What could be the solution to print multiple columns in one line?

Something like:

 birdsss%>%  
      with(hist(x1:x3, breaks = 50))

I'm using a longer pipe (filter(), select(), etc.) and what to finish with multiple graph. I simplified the code here.


Solution

  • lapply

    To put some of my comments from above into an answer, the simplest way make a histogram of each variable is

    # let's put them in a single plot
    par(mfrow = c(1, 3))
    
    lapply(birdsss, hist, breaks = 50)    # or chain into it: birdsss %>% lapply(hist, breaks = 50)
    
    # set back to normal
    par(mfrow = c(1, 1))
    

    This does mess up the labels, though:

    lapply plot

    Map/mapply

    To fix this with base, we'd need to iterate in parallel over the data and the labels, which can be done with Map or mapply (since we don't care about results—only the side effects—the difference doesn't matter):

    par(mfrow = c(1, 3))
    
    Map(function(x, y){hist(x, breaks = 50, main = y, xlab = y)}, 
        birdsss, 
        names(birdsss))
    
    par(mfrow = c(1, 1))
    

    Map plot

    Much prettier.
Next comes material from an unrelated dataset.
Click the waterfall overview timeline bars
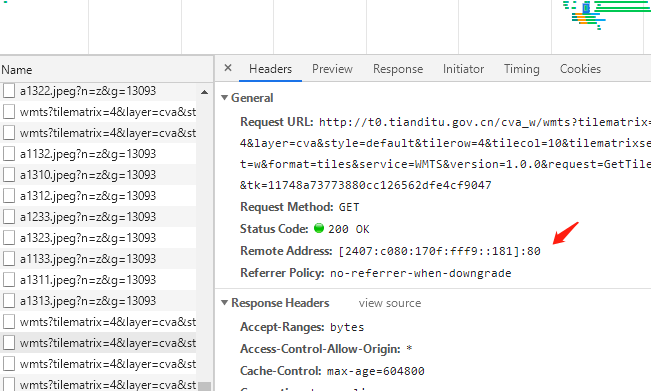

However, if you want to chain into it, you'll need to use the . to show where the data is supposed to go:

    birdsss %>% 
        Map(function(x, y){hist(x, breaks = 50, main = y, xlab = y)}, 
            ., 
            names(.))
    

    purrr

    Hadley's purrr package makes *apply-style looping more obviously chainable (and though unrelated, working with lists easier) without worrying about .s. Here, since you're iterating for the side-effects and want to iterate over two variables, use walk2:

    library(purrr)
    
    walk2(birdsss, names(birdsss), ~hist(.x, breaks = 50, main = .y, xlab = .y))
    

    which returns the exact same thing as the previous Map call (if you set mfrow the same way), though without useless output to the console. (If you want that information, use map2 instead.) Note that the parameters to iterate over come first, though, so you can easily chain:

    birdsss %>% walk2(names(.), ~hist(.x, breaks = 50, main = .y, xlab = .y))
    

    ggplot

    On a completely different tack, if you're planning on sticking everything in a single plot eventually anyway, ggplot2 makes making related plots very easy with its facet_* functions:

    library(ggplot2)
    
    # gather to long form, so there is a variable of variables to split facets by
    birdsss %>% 
        tidyr::gather(variable, value) %>% 
        ggplot(aes(value)) + 
            # it sets bins intead of breaks, so add 1
            geom_histogram(bins = 51) + 
            # make a new "facet" for each value of `variable` (formerly column names), and 
            # use a convenient x-scale instead of the same for all 3
            facet_wrap(~variable, scales = 'free_x')
    

    ggplot version

    It looks a bit different, but everything is editable. Note you get nice labels without any work.